DelRio-infrastrutture

Il premier Matteo Renzi ha annunciato, durante la riunione del Consiglio dei ministri, che il sottosegretario alla presidenza del Consiglio Graziano Delrio diventerà il ministro delle
Infrastrutture. Si conclude quindi l’avvicendamento al dicastero di Porta Pia in seguito alle dimissioni di Maurizio Lupi, dopo lo scandalo che ha coinvolto il superconsulente Ercole Incalza. E proprio Lupi scrive su Twitter: “Graziano Delrio ministro alle Infrastrutture e ai Trasporti. Un’ottima scelta. Sono sicuro farà un buon lavoro”. Parole non a caso, ma dettate dalla necessità di rimettere calma e ordine dopo lo scandalo che ha scoperchiato un giro di mazzette e costretto alle dimissioni il ministro anche se non indagato.

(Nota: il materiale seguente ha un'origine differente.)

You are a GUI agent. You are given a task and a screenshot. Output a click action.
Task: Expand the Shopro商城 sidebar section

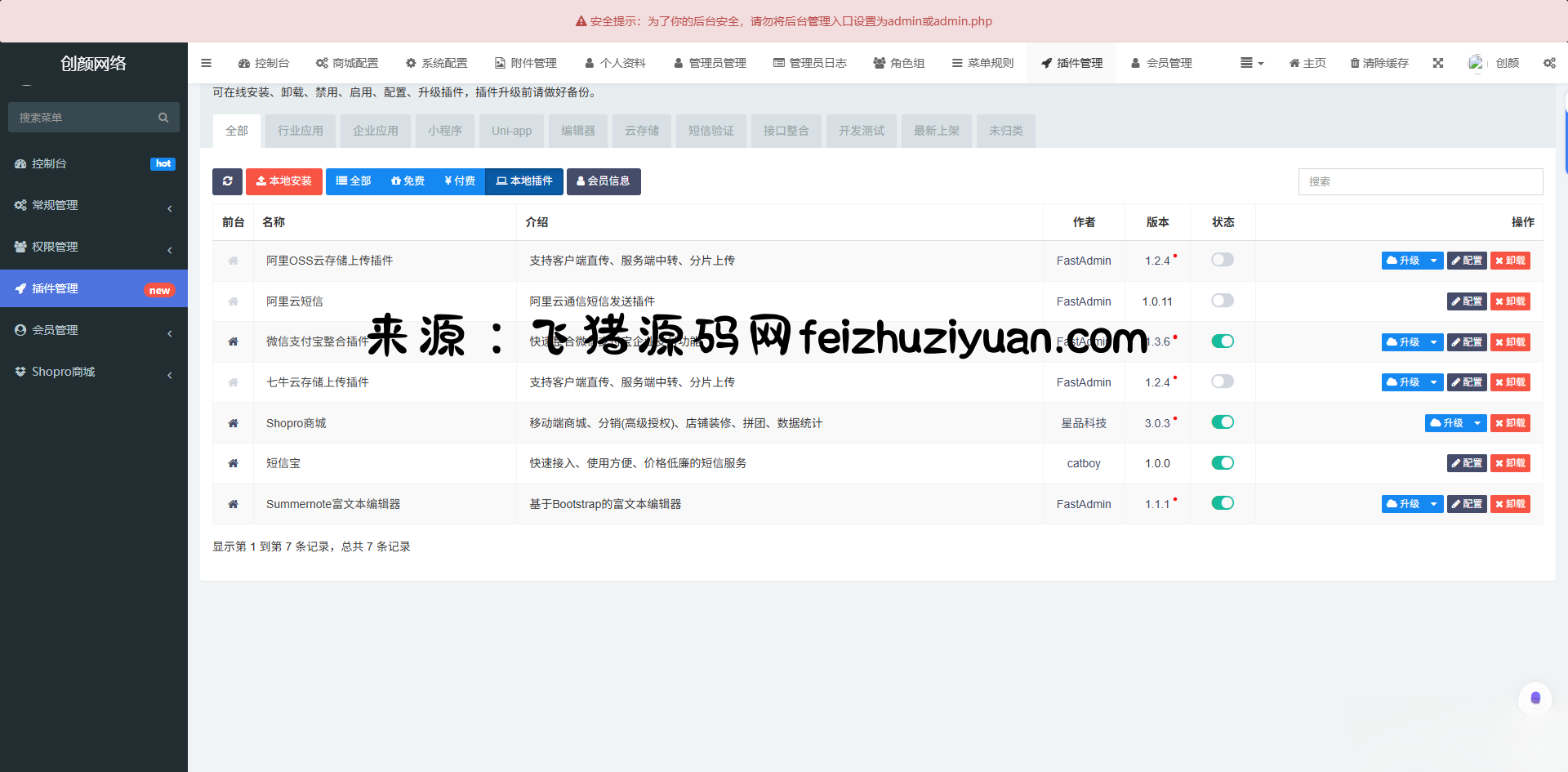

“Siamo sempre a disposizione del governo cioè del Paese”, afferma Delrio.  Quanto ai tempi del rimpasto la risposta invece è: “Ci sono, come sapete, due presidenti che, grazie a Dio, decidono per noi”. Ma nel rimpasto quella delle infrastrutture non è lo sola casella da riempire. Vi è quella degli Affari Regionali oltre a quella lasciata libera dallo stesso Delrio. E resta da capire chi sarà l’esponente Ncd che entrerà a sua volta al governo. La scelta potrebbe ricadere su Valentina Castaldini, portavoce nazionale del partito, o su Dorina Bianchi. E sul tavolo, naturalmente, c’è la questione relativa alle deleghe e alla sostituzione dello stesso Delrio a Palazzo Chigi con Scelta Civica in agitazione per entrare nel gioco di poltrone.

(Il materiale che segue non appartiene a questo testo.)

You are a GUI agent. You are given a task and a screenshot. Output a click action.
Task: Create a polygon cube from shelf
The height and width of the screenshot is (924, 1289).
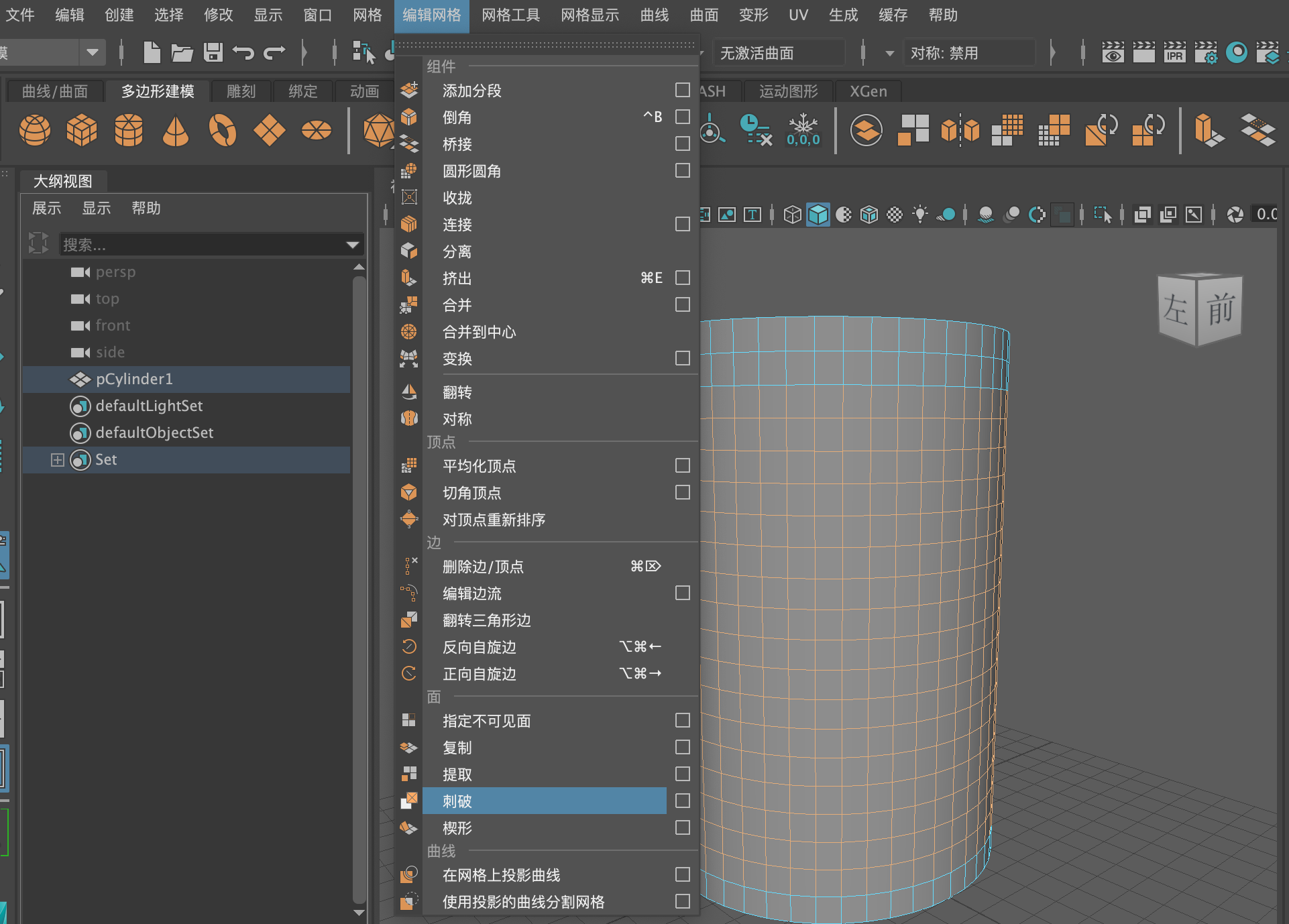(82, 129)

A questo proposito interviene Civati della minoranza del Pd: “Benissimo Delrio alle Infrastrutture ma bisognerà capire se il futuro sottosegretario alla Presidenza del Consiglio sarà di ‘famiglia’ o se si riuscirà a essere un po’ laici, anche perché questo comincia a essere un problema: un Palazzo Chigi come fortezza, una torre d’avorio tutta renziana. Forse anche su questo tema ci vorrebbe un messaggio più plurale, anche più utile. Non c’è solo il genio e l’estro di Renzi. Ci sono anche altre persone che possono dare un contributo al Paese. Se il successore di Delrio sarà fiorentino sarà una scelta abbastanza chiara”. Forse quella di Civati è anche una richiesta di rappresentanza come se un esponente del Pd non sia automaticamente un rappresentate anche di  Civati. Un segno chiaro che indica ormai la nascita di un partito del parito.

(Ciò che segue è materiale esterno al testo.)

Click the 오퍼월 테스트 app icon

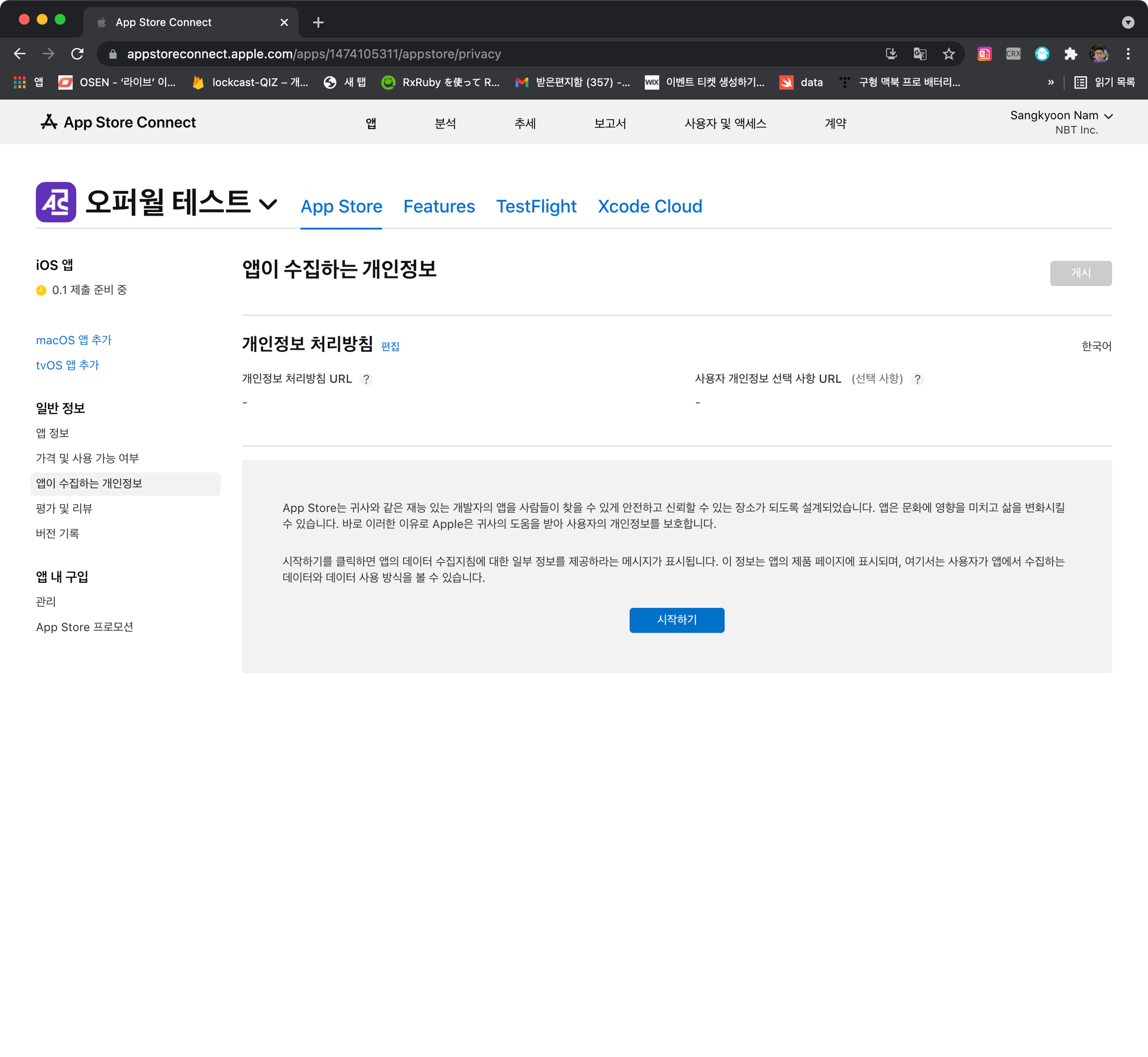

Intanto, dopo le tensione degli scorsi giorni, rimane aperto il caso Ncd che verrà risolto più avanti. Forse la prossima settimana. L’Ncd aveva puntato su Quagliarello, fino a pochi giorni or sono fermo in pole position per il dicastero di Porta Pia, ma ha dovuto rinunciare per far spazio a Delrio lasciando un fronte e una ferita aperti. Un cambio in corsa che l’Ncd non ha gradito: “La nostra sfida – ha avvertito il partito centrista – è per dar vita a un progetto e non occupare poltrone”, parole che avvalorano la tesi che a Renzi non sia piaciuta la nascita di Ap e il suo progetto di mettere assieme pezzi centristi e della diaspora del centrodestra. Ma oltre al nome il problema riguarda anche le deleghe: infatti la casella vuota del ministero degli Affari Regionali potrebbe diventare più appetibile se condita con deleghe di maggior peso come ad esempio quelle per il Sud e sui fondi comunitari. Quindi al momento Alfano resta in attesa (una attesa assai lunga a dire il vero…); aspetta che si concluda il giro di poltrone. Ma per ora sta di fatto che Renzi piazza uno dei suoi uomini più fedeli in un posto strategico a discapito del partito centrista sempre più insofferente. Il tutto a poca distanza delle regionali.

Per quanto riguarda la scelta del successore al posto di Delrio sembra certo che Renzi abbia in mente una donna e i nomi che girano sono quelli della Finocchiaro, Sereni e Lanzillotta. Non resta che aspettare.